The following is trivially a bijection from S_1 to T_1 — the case where a \leq b:

(a,b,c,d) \rightarrow ((a,b),(c,d))

The equivalent bijection from S_2 to T_2 — the case where a > b:

(a,b,c,d) \rightarrow ((c,d),(b,a-1))

We can confirm that the two operations we defined are indeed bijections. This proves the identity.

Problem 10 of the 2011 Euclid Math Contest (remix)

I wrote the Euclid contest this year two days ago, on tuesday. There were 10 problems, and the tenth problem was a nice geometry problem. Three subproblems with a nice neat triangle on the right, with the subproblems getting progressively harder and harder. As I proceeded with the problem, I couldn’t help but imagine it as a Project Euler problem — instead of finding one such integer triangle, it would ask you to find the sum of the perimeters of all such integer triangles with perimeter less than 10^12 or some large number.

A modified problem

In the above diagram, \angle CAK = 2 \angle KAB and \angle ABC = 2 \angle KAB. Let a = CB, b = AC, c = AB, d = AK, and x = KB. Write an algorithm to find triangles satisfying these conditions where a, b, c are all integers.

Similar triangles

It is difficult to try to find integer triangles with such strange requirements as these. It seems that the line AK is completely unnecessary, but if we take it out, there doesn’t seem to be any way to relate the angle ratios to integer side lengths.

We can prove that \triangle CAK is similar to \triangle ABC. Being an exterior angle, CKA = 3 \theta, and also \angle CAB = 3 \theta.

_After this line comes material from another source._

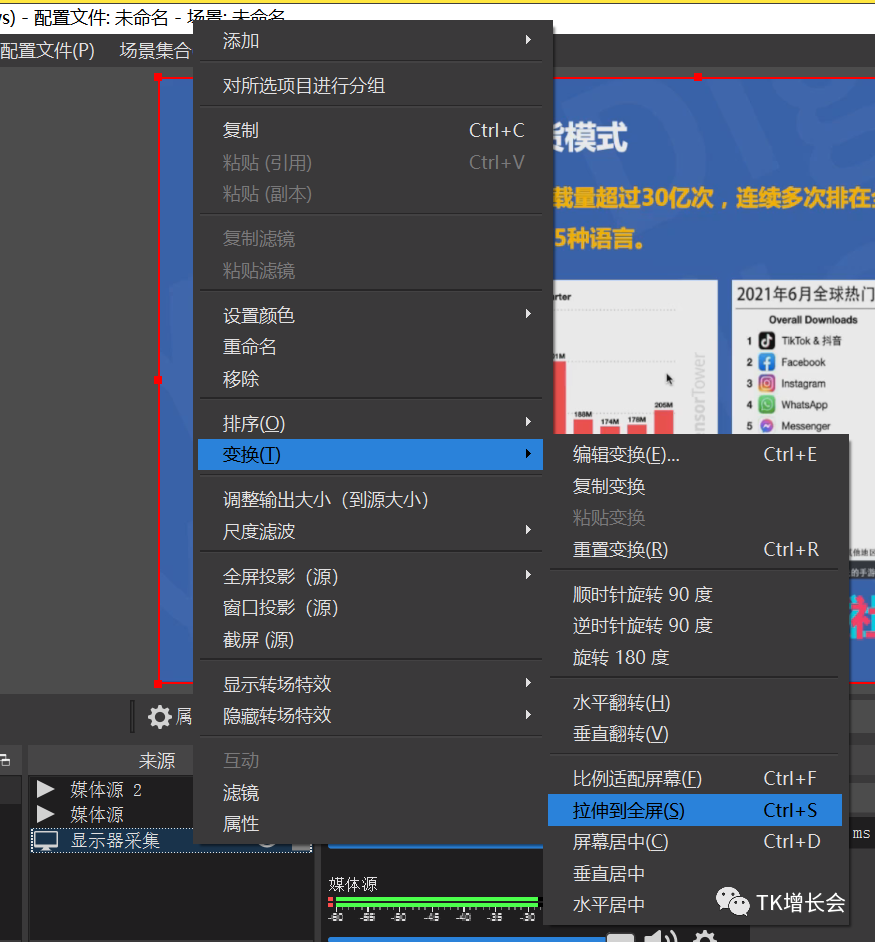Click the grouping icon left of the 来源 panel
This screenshot has height=942, width=875.
pos(5,761)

Both of the triangles have an angle of measure 2 \theta and another angle of measure 3 \theta, thus they are similar.

From the similar triangles ratio

\frac{b}{d} = \frac{a}{c}

We can write d in terms of the three sides of the triangle:

d = \frac{bc}{a}

Similarly, the side CK can be written as a-x. Then we have the ratio

\frac{a}{b} = \frac{b}{a-x}

Solving for x allows us to express it in terms of the three sides of the triangle, again:

x = \frac{a^2 - b^2}{a}

Constructing another similar triangle

Our goal here is to relate the lengths a, b, c with a simple equation, which then the problem turns into a number theory problem. Since we can write the lengths d and x in terms of a, b, and c, we can also relate any of a, b, c, d, x in an equation.

Again, there doesn’t seem to be a way to relate all of the variables together, in a way that any solution implies the original angle ratio required — unless we make a construction.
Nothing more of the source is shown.